Fig. 1. Proinsulin translocation from the ER to the Golgi is impaired in shWfs1 cells.

a IB analysis of WFS1 protein in INS1 cells stably expressing the scrambled (NC) and four shRNA plasmids targeting Wfs1; β-tubulin was used as the loading control. The fourth clones were used for the following study. n = 3 independent experiments. b Representative images of immunofluorescence staining of proinsulin and insulin in the WT and shWfs1 INS1 cells. The WT and shWfs1 INS1 cells were immunostained with anti-proinsulin and anti-insulin primary antibodies, followed by Alexa Fluor-conjugated secondary antibodies.

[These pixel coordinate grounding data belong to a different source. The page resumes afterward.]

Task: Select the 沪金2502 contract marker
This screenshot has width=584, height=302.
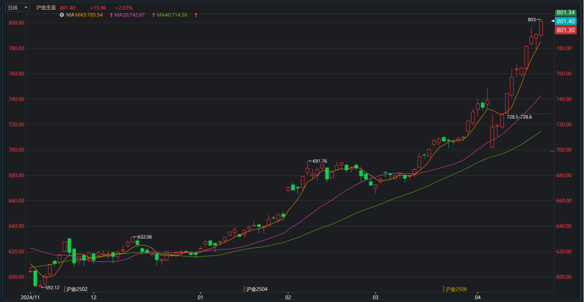Action: tap(76, 290)
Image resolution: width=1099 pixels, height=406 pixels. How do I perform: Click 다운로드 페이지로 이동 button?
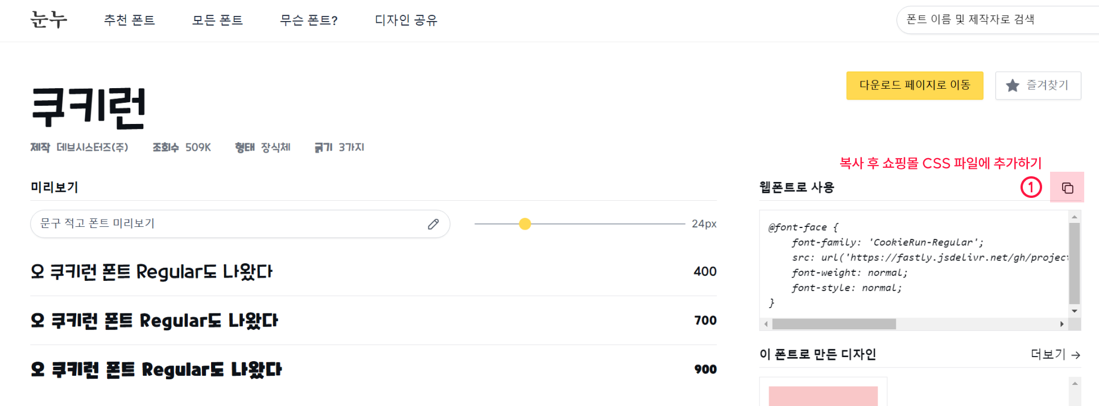click(915, 85)
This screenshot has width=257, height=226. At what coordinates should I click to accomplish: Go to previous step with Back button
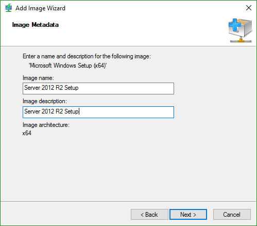(149, 215)
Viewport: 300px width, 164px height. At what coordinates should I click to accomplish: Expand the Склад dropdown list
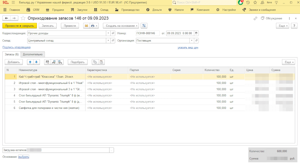tap(108, 40)
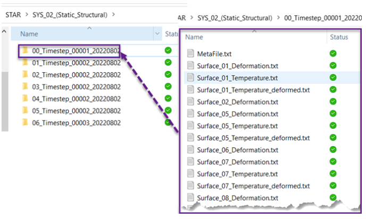Click sync status icon of Surface_05_Temperature.txt
This screenshot has width=366, height=219.
point(333,125)
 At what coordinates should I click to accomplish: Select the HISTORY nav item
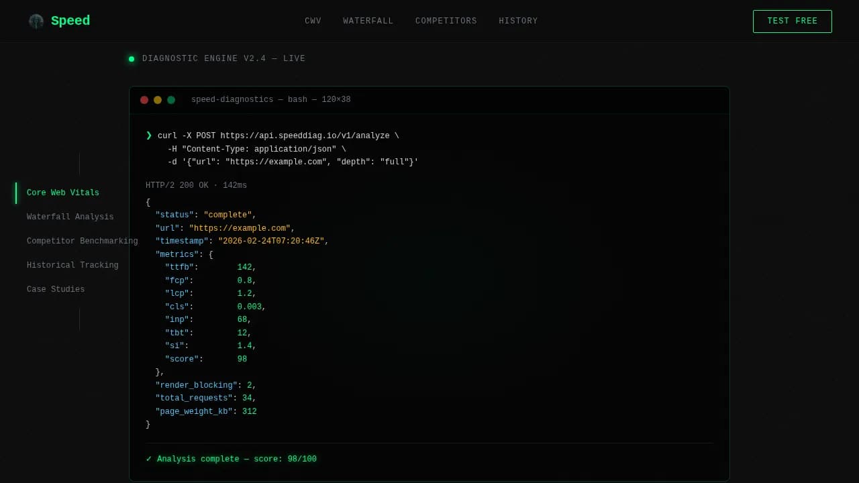click(518, 21)
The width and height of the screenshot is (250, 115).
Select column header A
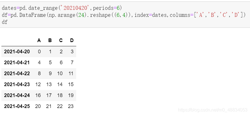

Scale bar, 5 μm. c The ratio of the fluorescence intensity of proinsulin to insulin was quantified by ImageJ software, n = 3 independent experiments. d–k Confocal microscopy analysis of colocalization of proinsulin with calnexin (ER marker, d–g) or GM130 (Golgi marker, h–k) in the WT and shWfs1 INS1 cells. Trace outline is used for line-scan (white dashed line) analysis of the relative fluorescence intensities of proinsulin with calnexin or GM130 signals. Signal overlap is quantified by Pearson correlation analysis. n = 3 independent experiments, n = 10 independent images quantified. Scale bar, 5 μm. All the data are presented as mean ± s.e.m. p < 0.05, significant, using a two-tailed Student’s t-test. Source data are provided as a Source Data file.